Le président par intérim Michel Temer tente de s’imposer via une batterie de nominations (plus ou moins) prestigieuses
Le nouveau président intérimaire du Brésil, qui a pris ses fonctions le 12 mai dernier, jour même de la mise à l’écart de Dilma Rousseff, risque d’avoir bien du mal à tenir le gouvernail d’un Brésil en crise et en effervescence alors qu’à peine nommé, un de ses ministres doit déjà démissionner. Zéro charisme, guère plus de popularité ni même de notoriété (malgré l’intérêt qu’avait un moment suscité dans les médias sa nouvelle épouse très bimbo, Marcela, de 42 ans sa cadette) : Michel Temer, nouveau chef d’Etat par intérim du Brésil après avoir réussi à évincer Dilma Rousseff dont il fut l’allié et le vice-président, part de loin pour se hisser à la hauteur de ses ambitions, qui sont grandes : « remettre le pays sur les rails en deux ans et sept mois », comme il l’a déclaré à la revue Epoca. Propos qui montrent en tout cas qu’il est convaincu que Dilma Rousseff ne reviendra pas au pouvoir à l’issue de ses 180 jours de suspension et que son procès débouchera sur sa destitution, lui permettant ainsi de faire durer l’interim jusqu’à la fin officielle du mandat de cette dernière fin décembre 2018. Une telle confiance peut s’expliquer par le vote du Sénat jeudi 12 mai. Alors qu’une majorité simple suffisait pour confirmer le lancement de la procédure, 55 des 81 sénateurs ont voté pour (soit plus de la majorité des deux tiers qui sera requise pour le vote final, à l’issue du procès). Autrement dit, à moins d’un retournement spectaculaire, la messe serait dite. Pas sûr pour autant que Michel Temer tienne bon durant les deux ans et demi qui restent jusqu’à la fin du mandat de Dilma, ni même durant ses 6 mois de mise à l’écart. Car contrairement à cette dernière, le nom de Temer a été cité dans le scandale de corruption centré autour de la compagnie pétrolière Petrobras qui secoue le pays depuis deux ans, et il n’est pas exclu que l’enquête « Lava Jato » de l’impitoyable juge de Curitiba, Sergio Moro, ne le rattrape, tout comme elle a rattrapé Eduardo Cunha, qui a récemment dû démissionner de la présidence de la Chambre des députés.

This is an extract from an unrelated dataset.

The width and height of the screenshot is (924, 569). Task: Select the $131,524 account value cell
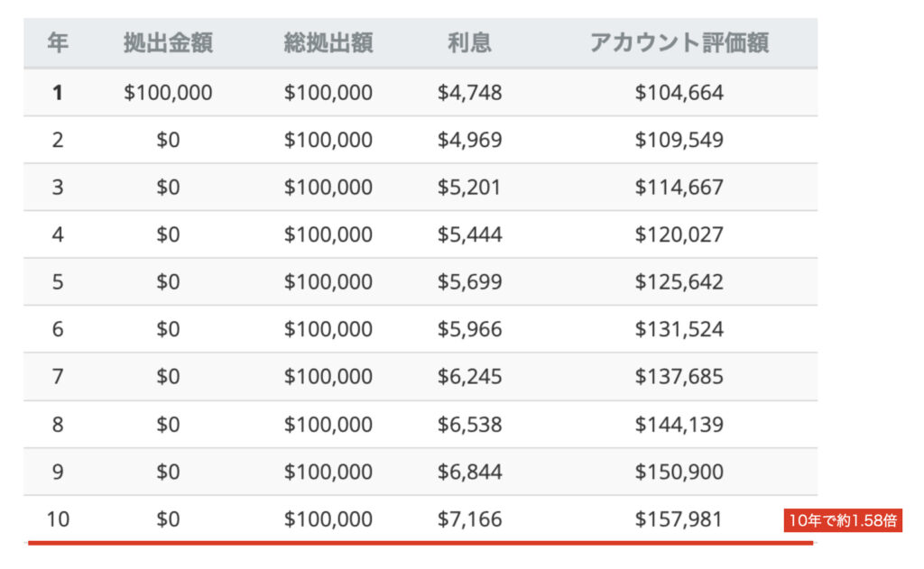click(679, 330)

D’autre part, Michel Temer va faire face à une agitation sociale qui ne se dément pas, de la part des partisans de Lula, Dilma et du Parti des Travailleurs qui redoutent, malgré ses promesses de ne pas y toucher, des coupes dans les programmes sociaux. Mais aussi de la part du camp adverse, guère plus satisfait de le voir arriver à ce poste. Ce fils d’immigrés libanais de 75 ans, ex professeur de droit constitutionnel et apparatchik du parti centriste PMDB, va en outre devoir affronter une conjoncture épouvantable, avec un déficit public de 10%, un recul de 3,8% du PIB en 2015 et quasiment autant cette année selon les prévisions, un endettement qui s’est envolé à 70% du PIB et un chômage de plus de 10%.
Régime sec pour la BNDES
Le gouvernement resserré (24 ministres) au profil à la fois libéral et conservateur qu’il a nommé, est déjà critiqué, car entièrement composé d’hommes blancs (et sexagénaires pour la plupart). Temer s’est hâté de rectifier le tir en promettant de créer quelques strapontins pour des femmes et, plus sérieusement, en nommant l’économiste Maria Silvia Bastos Marques à la présidence de la Banque nationale de développement économique et sociale (BNDES), en remplacement de Luciano Coutinho, qui occupait le poste depuis l’arrivée de Lula au pouvoir en 2003. Déjà passée par la banque en début de carrière, cette économiste a aussi exercé des responsabilités au sein du sidérurgiste CSN et conseillait dernièrement le maire de Rio, Eduardo Paes, pour la coordination des JO. Cette nomination marque sans doute la fin d’une époque pour la BNDES, bras financier de l’Etat, dont les gouvernements Lula et Rousseff se sont beaucoup servi pour distribuer généreusement des crédits à taux bonifiés. Affichant sa volonté de diminuer les dépenses publiques, le gouvernement Temer a cependant déjà annoncé que la BNDES devrait réduire la voilure et restituer au Trésor quelque 25 milliards d’euros.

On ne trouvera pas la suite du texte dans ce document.